Your task is to copy the stretch of lines in the records below that begins with the line containing "You are a GUI" and ends with the line containing "The height and", exactly as written, with nothing added.

**The records**
Content starts

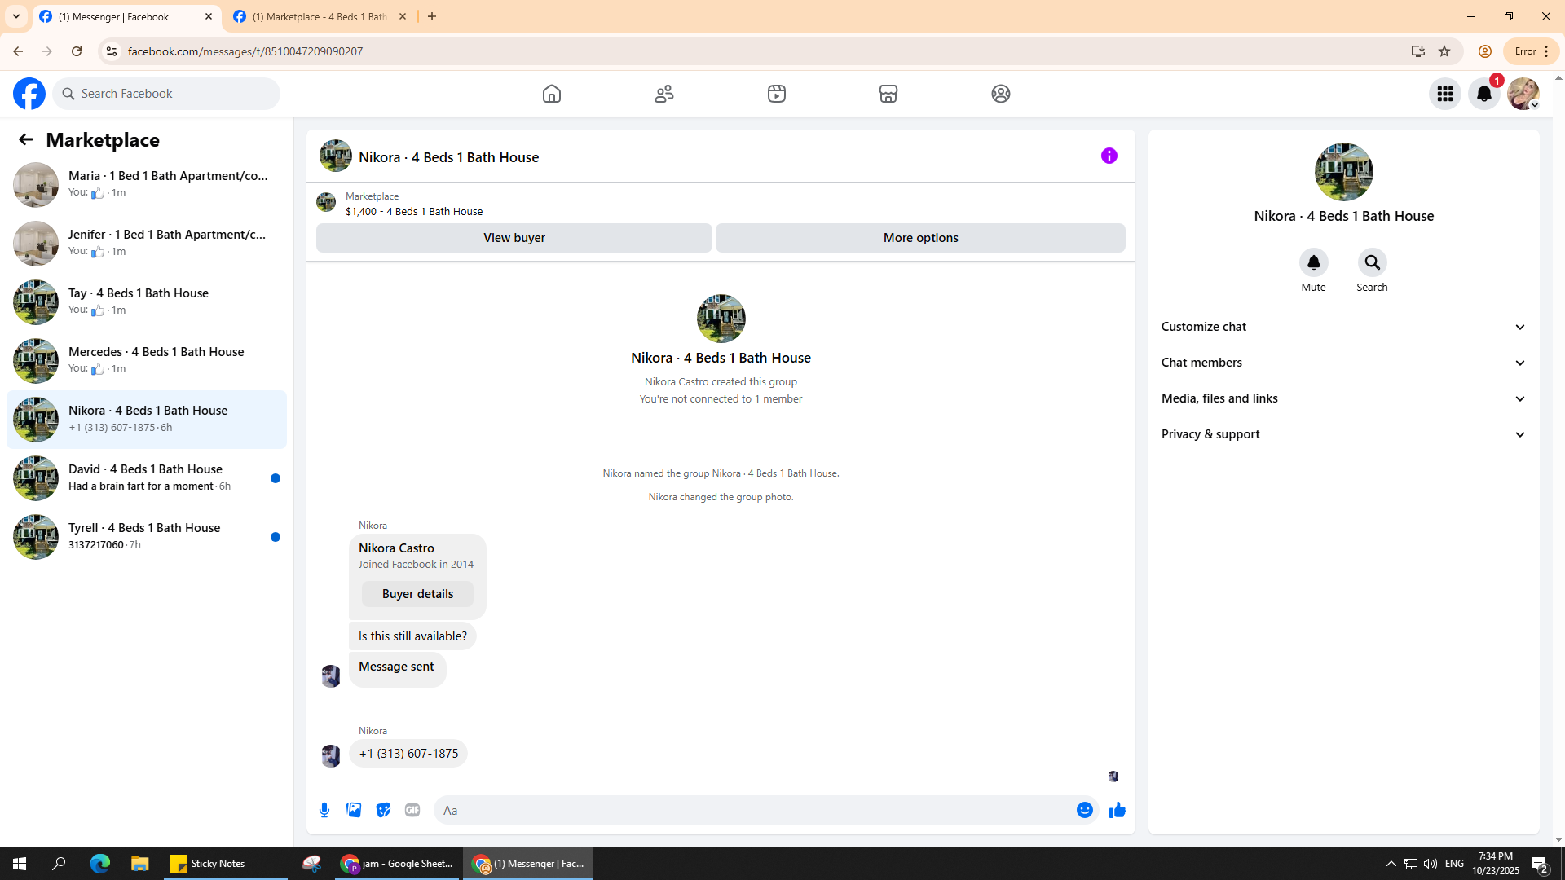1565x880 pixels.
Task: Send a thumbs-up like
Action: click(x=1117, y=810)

Content ends
Content starts

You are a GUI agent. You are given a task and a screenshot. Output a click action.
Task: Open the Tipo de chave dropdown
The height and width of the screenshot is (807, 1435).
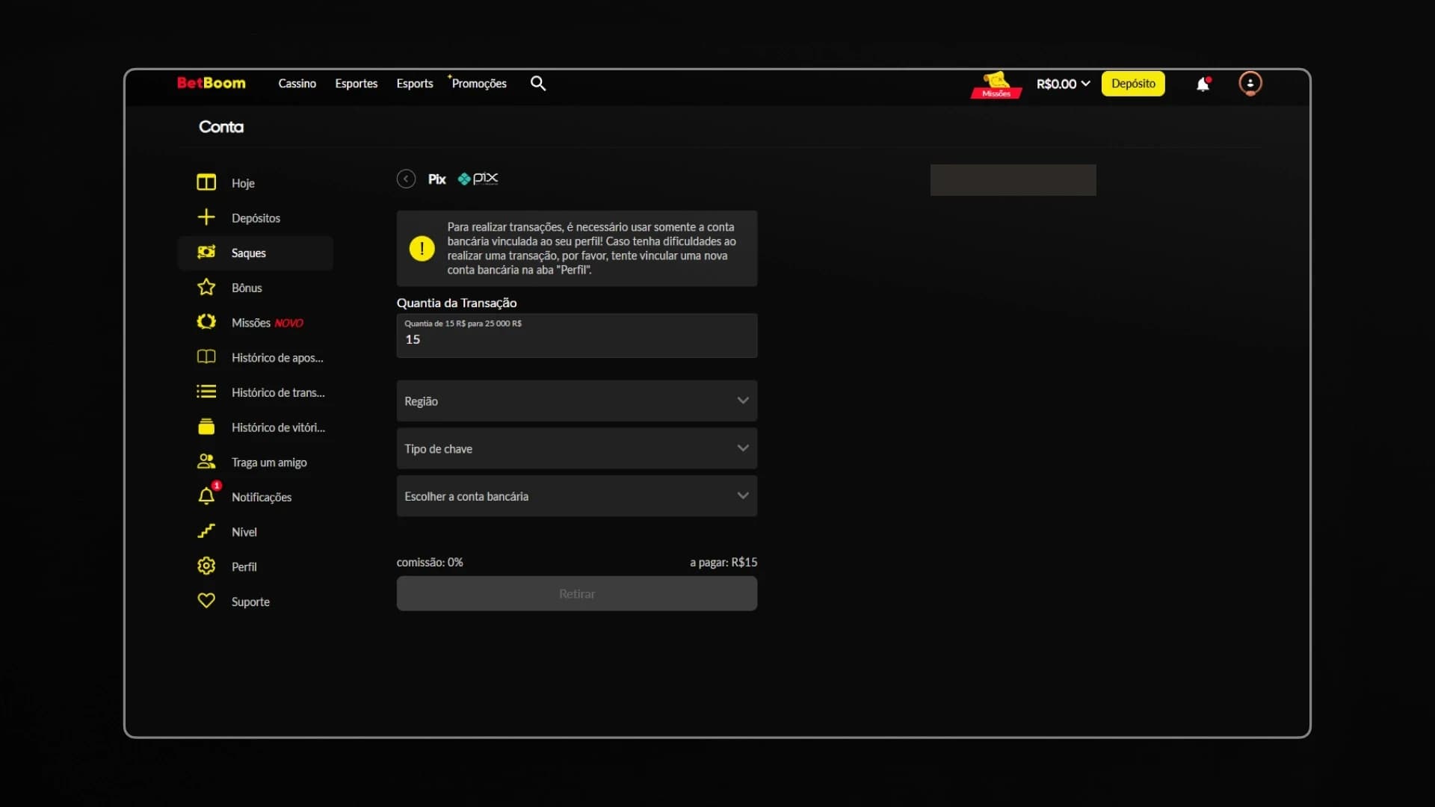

Content ends

**Output**
You are a GUI agent. You are given a task and a screenshot. Output a click action.
Task: Open the Tipo de chave dropdown
The height and width of the screenshot is (807, 1435).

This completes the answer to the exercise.